Innovation in the product line


In the beauty business, the words herbal and organic are used interchangeably. “For the last four decades, I have focused my efforts on the benefits of organic ingredients and the harm caused by chemical ingredients. We formulate skin and hair care products according to the Ayurvedic system; they contain plant ingredients, essential oils, and natural substances,” she says. Shahnaz Husain products claim to be made without using parabens, sulfates, mineral oil and synthetic colours.

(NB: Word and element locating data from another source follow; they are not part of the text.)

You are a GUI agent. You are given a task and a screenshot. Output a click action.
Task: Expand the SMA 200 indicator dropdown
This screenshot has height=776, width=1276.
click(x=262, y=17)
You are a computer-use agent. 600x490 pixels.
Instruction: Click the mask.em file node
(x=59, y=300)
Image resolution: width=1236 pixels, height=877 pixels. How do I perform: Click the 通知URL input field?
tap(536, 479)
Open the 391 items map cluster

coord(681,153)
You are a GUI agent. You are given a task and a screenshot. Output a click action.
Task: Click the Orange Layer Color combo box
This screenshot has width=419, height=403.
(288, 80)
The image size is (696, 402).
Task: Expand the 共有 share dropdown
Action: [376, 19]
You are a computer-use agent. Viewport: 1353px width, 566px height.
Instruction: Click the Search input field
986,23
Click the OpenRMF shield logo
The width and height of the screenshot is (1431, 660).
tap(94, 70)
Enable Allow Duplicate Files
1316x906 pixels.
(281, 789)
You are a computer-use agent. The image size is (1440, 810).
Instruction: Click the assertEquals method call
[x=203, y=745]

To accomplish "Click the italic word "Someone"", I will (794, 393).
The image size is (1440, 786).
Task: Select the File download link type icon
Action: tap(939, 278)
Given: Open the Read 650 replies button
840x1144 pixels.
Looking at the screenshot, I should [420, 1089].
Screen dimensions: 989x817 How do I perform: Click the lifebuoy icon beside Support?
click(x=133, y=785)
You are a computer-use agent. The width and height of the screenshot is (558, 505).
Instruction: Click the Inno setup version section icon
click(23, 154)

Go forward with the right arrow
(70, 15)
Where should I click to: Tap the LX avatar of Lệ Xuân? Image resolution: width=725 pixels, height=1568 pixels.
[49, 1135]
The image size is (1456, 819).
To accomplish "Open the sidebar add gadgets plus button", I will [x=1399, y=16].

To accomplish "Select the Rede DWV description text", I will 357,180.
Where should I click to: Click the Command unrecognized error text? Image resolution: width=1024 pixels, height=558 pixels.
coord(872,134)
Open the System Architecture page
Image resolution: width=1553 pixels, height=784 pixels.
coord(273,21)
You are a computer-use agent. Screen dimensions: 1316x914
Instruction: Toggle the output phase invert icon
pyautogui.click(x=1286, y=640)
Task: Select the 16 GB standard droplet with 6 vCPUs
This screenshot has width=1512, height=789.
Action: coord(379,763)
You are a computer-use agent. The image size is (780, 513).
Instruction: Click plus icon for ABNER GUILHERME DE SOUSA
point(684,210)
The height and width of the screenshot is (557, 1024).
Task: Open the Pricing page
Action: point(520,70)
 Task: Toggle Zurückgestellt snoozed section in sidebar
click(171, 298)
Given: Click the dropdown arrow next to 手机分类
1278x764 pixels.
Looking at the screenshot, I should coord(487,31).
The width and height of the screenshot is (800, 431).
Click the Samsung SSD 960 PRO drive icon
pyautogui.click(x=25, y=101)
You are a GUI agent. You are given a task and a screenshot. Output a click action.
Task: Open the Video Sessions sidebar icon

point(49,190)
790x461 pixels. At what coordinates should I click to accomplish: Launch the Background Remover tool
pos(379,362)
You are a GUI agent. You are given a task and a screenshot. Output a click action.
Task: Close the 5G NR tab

Shahnaz is known for her innovative beauty products

“We have been known for product innovation and have evolved more than 375 Ayurvedic products for beauty and health care. They are introduced after intensive research at our two R&D units. The products comprise formulations for general care and also include highly specialised therapeutic products for specific skin and hair problems. Our unique products include the Pearl, Diamond, Platinum, Plant Stem Cell and Flower Botanics ranges,” she says.


She also speaks about how her products are helping cancer patients who undergo chemotherapy, which leads to several side effects including hair loss and skin problems. The Shahnaz Husain Group have claimed to have sent Chemoline products free of cost to cancer hospitals, like Sloan Kettering, Rajiv Gandhi Cancer Institute and Research Centre, Dharamshila Cancer Hospital, MNJ Cancer Hospital, Tata Memorial etc.


“I also read an article that said cancer cases will surge over the next 25 years. This prompted me to start working with Ayurvedic ingredients to formulate products to deal with the effects of chemotherapy and radiation on skin and hair. I formulated the Chemoline range, which was launched in London. We give it free of cost to cancer hospitals as part of our CSR activities,” she says.


An eye on the future


In the future, her company plans to include concentrated international branding and will appoint distributors in new markets. Currently, the Shahnaz Husain Group exports to countries around the world, including those in the EU, UAE, UK, US and many other countries in the Asian and African sub-continents.


“We will continue to extend our franchise business, in India and abroad, setting up salons, spas, beauty training academies, and retail outlets based,” Shahnaz says.